Ever since the events of September 11, Isikoff has broken repeated stories about the U.S. government's war on terror and won numerous journalism awards. His blog "DeClassified: Investigative Reporting in Real Time," which appears regularly on Newsweek's Web site and is written with MarkHosenball, has become a must-read for senior U.S. intelligence officials. Isikoff and Hosenball won the 2005 award from the Society of Professional Journalists for best investigative reporting online.
Isikoff's June 2002 Newsweek cover story on U.S. intelligence failures that preceded the 9-11 terror attacks, along with a series of related articles, was honored with the Investigative Reporters and Editors top prize for investigative reporting in magazine journalism. He was honored, along with a team of Newsweek reporters, by the Society of Professional Journalists for coverage of the Abu Ghraib scandal. For that coverage, Isikoff obtained exclusive internal White House, Justice Department and State Department memos showing how decisions made at the highest levels of the Bush administration led to abuses in the interrogation of terror suspects. Isikoff was also part of a reporting team that earned Newsweek the National Magazine Award for General Excellence in 2002, the highest award in magazine journalism, for their coverage of the aftermath of the September 11 terror attacks.

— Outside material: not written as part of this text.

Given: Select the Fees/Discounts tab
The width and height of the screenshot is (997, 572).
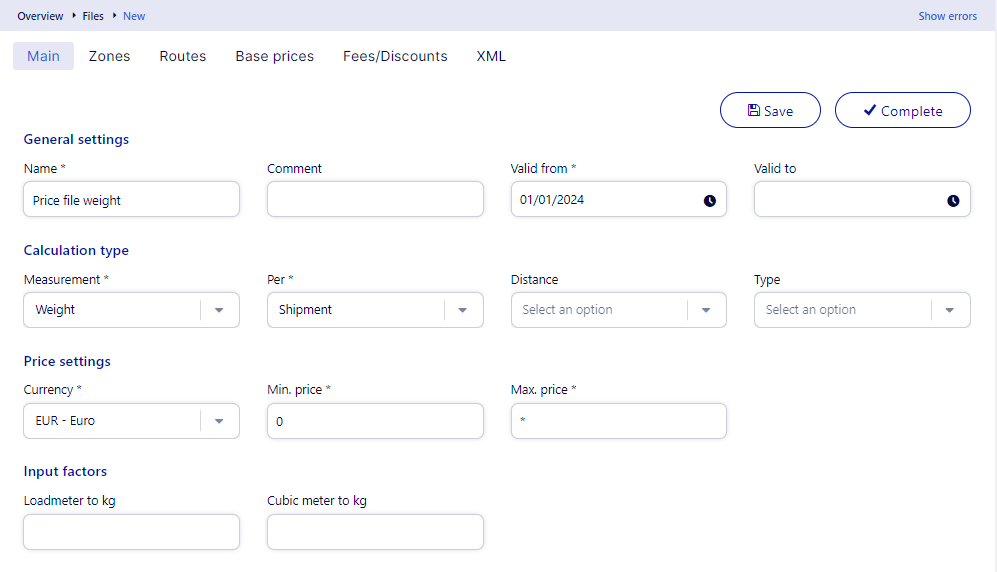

Isikoff's exclusive reporting on the Monica Lewinsky scandal gained him national attention in 1998, including profiles in The New York Times and The Washington Post and a guest appearance on "Late Show with David Letterman." His coverage of the events that lead to President Bill Clinton's impeachment earned Newsweek the prestigious National Magazine Award in the Reporting category in 1999. Isikoff's reporting also won the National Headliner Award, the Edgar A. Poe Award presented by the White House Correspondents Association and the Gerald R. Ford Journalism Prize for Reporting on the Presidency. In 2001, Isikoff was named on a list of "most influential journalists" in the nation's capital by Washingtonian magazine.
Isikoff is the author of "Uncovering Clinton: A Reporter's Story," a book that chronicled his own reporting of the Lewinsky story and was hailed by a critic for The Washington Post-Los Angeles Times news service as "the absolutely essential narrative of the scandal with revelations that no one would have thought possible." The book, also a New York Times bestseller, was named Best Non-Fiction Book of 1999 by the Book of the Month Club.
Isikoff came to Newsweek from The Washington Post, where he had been a reporter since September 1981. There he covered the Justice Department and the Persian Gulf War, reported on international drug operations in Latin America and worked on the Post's financial news desk. Isikoff graduated from Washington University with a B.A. in 1974 and received a Masters in Journalism from Northwestern University's Medill School of Journalism in 1976.